The original tag string cannot be accurately filtered. Therefore, after the message consuming end pulls the message, it needs to compare the original tag string of the message. If the original tag string is different, the message is discarded and no message is consumed.

Message Body filtering

Upload Java code to the server to do any form of filtering on messages, even Message Body filtering

The ability to stack data messages

Theoretically Kafka is more stackable than RocketMQ, but RocketMQ can also support hundreds of millions of messages on a single machine, which we believe is sufficient for the business.

Message data backtracking

  • Kafka can theoretically trace messages back to Offset

  • RocketMQ support according to the time to back in the news, millisecond precision, such as from the day before a certain time points a seconds began to consume news, a typical business scenarios such as consumer do order analysis, but due to program logic or dependent system failure and other reasons, led to today’s consumer message is invalid, all need to start from zero yesterday consumption, Then the time-based message replay function is very helpful to the business.

The performance comparison

  • Kafka single-machine write TPS is about 1m/SEC and message size is 10 bytes

  • A RocketMQ single machine can write about 70,000 TPS single instances per second, with three brokers deployed on a single machine, running up to 120,000 TPS single instances per second, and message sizes of 10 bytes.

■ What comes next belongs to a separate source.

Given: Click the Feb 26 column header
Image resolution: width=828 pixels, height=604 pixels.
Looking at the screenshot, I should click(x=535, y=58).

Data consistency and real-time

Real-time message delivery

  • Kafka uses short polling, and the real time depends on the polling interval

  • RocketMQ uses long polling, which is as real-time as Push, with delivery delays of messages typically within milliseconds.

Consumption failure retry

  • Kafka consumption failure does not support retry

  • RocketMQ consumption failure Periodic retry is supported. The retry interval is extended

Message order

  • Kafka supports message ordering, but when a Broker goes down, messages are out of order

  • RocketMQ supports strict message ordering. In a sequential message scenario, when a Broker goes down, messages fail to be sent, but not out of order

Mysql Binlog distribution requires a strict message order

(Aside) RocketMQ’s unique tag mechanism, which Kafka doesn’t have

Ordinary messages, transaction messages, timed (delayed) messages, sequential messages, and different message types use different topics and cannot be distinguished by Tag.

conclusion

  • RocketMQ is targeted at non-logging reliable message delivery (logging scenarios are OK). Currently, RocketMQ is widely used in Alibaba Group in order, transaction, recharge, stream computing, message push, log stream processing, binglog distribution and other scenarios.

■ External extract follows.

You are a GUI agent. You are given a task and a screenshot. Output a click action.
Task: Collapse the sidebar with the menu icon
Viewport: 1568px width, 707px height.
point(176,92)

  • RocketMQ’s synchronous flush is more reliable on a single machine than Kafka’s and does not cause data loss due to OS crashes.

  • Synchronous Replication is also more reliable than Kafka asynchronous Replication with no single point of data at all.

  • In addition, Kafka Replication is based on topic, and can be switched over automatically when the host is down. However, there is a problem here. Because it is asynchronous Replication, data will be lost after the switchover, and if the Leader restarts, data conflicts will occur with the Leader.

  • For example, the recharge application calls the operator gateway at the current moment, but the recharge fails. It may be because the other party is under too much pressure, and the call will be successful later. Retries here require reliable retries, meaning that failed retries are not lost due to a Consumer outage.